QUOTED TEXT:
==================================================

Yep, that is the press release of the transplant, which was a great accomplishment for sportsmen. But you still don't understand that the Agency Draw/Wildhorse Bench hunt targets the bison which have come off the reservation. You do notice that the entire Book Cliffs unit is not included in the hunt boundary? The buffalo have been coming off the reservation for years and the hunt targets those bison-- not the transplanted bison (of course some of those transplants may have gone down into the area where this hunt occurs). I saw the first bison in 2004, feeding with the cows in Willow Cr. 

From the Bison Mgt Plan-- Supplement the current bison expansion by releasing a total of 45 new animals beginning in 2008. -- That means they would supplement the escaped tribe bison with transplants.

I think we will see the first hunt targeting the transplanted bison within the next 2 years. Great success story so far.


----------



## 300 Wby (Aug 14, 2008)

goofy elk said:


> [quote="300 Wby":2k80759e]Probably get slammed for saying this but.....Hmmm 20% of an OIL hunt getting auctioned off?


Here's what 'some' of you don't get. :shock:[/quote:2k80759e]

It is not that I don't agree with the goal of conservation permits they are needed and are useful and benefits both game and non-game species alike.

You are correct that there are some things that I jsut don't get; one of them is why are 13% of of our Desert Bighorn and 13% of our Rocky Mountain Bighorn permits conservation permits? (I have not done the math on the remaining OIL species so I will not bring them into this discussion). Do we really need that many, or can they be limited to 10% or less for each specieand raise the missing revenue by Increasing the cost of application for non-residents from $10 to $30? After all non-residents can buy points for all species and perhaps we should look into raising the non-resident hunting license to $150, commensurate with our Nevada and Idaho neighbors (non-resident points and fee is another burr under my saddle but I'll save that for later).

Bottom line for me is that these are rare public resources so the permits that are not provided to the public should be rare as well. Are these types of permits needed yes; should we the people of utah be so generous with our tags? I would say not.


----------



## goofy elk (Dec 16, 2007)

Well, first off, application cost go to the company in Nevada to operate the draw.

==================================================

RAW DATA:
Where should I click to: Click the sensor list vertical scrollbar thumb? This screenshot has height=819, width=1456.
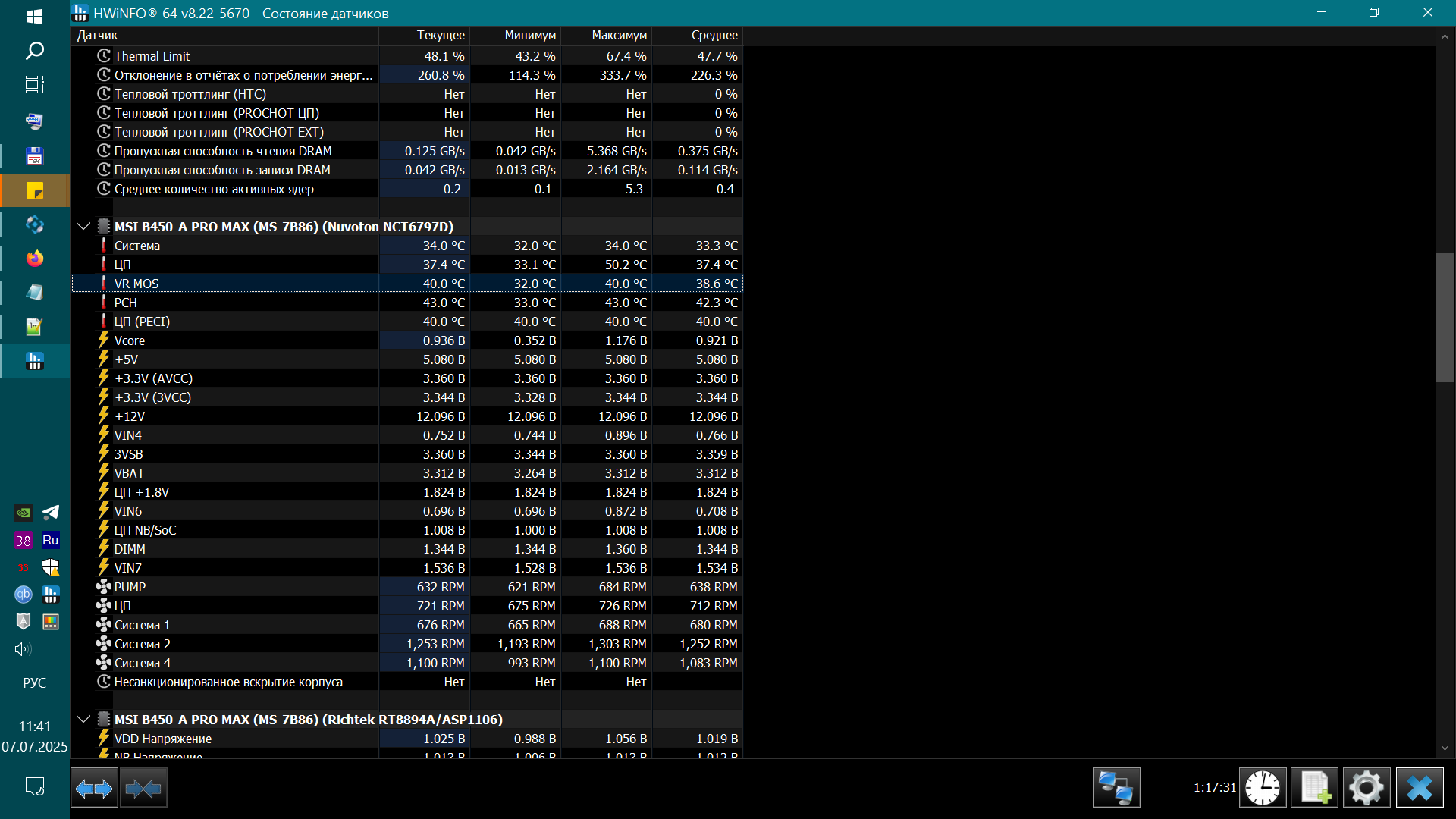tap(1445, 317)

==================================================

SET OF TASKS:
1 > Could you revise the hunting-permit thread between "Bottom line for" and "operate the draw.", inclusive, changing "public resources" to "shared resources"?
2 > Which dollar amounts are mentioned in the hunting-permit thread?

FULL ANSWERS:
1 >
Bottom line for me is that these are rare shared resources so the permits that are not provided to the public should be rare as well. Are these types of permits needed yes; should we the people of utah be so generous with our tags? I would say not.


----------



## goofy elk (Dec 16, 2007)

Well, first off, application cost go to the company in Nevada to operate the draw.

2 >
$10
$30
$150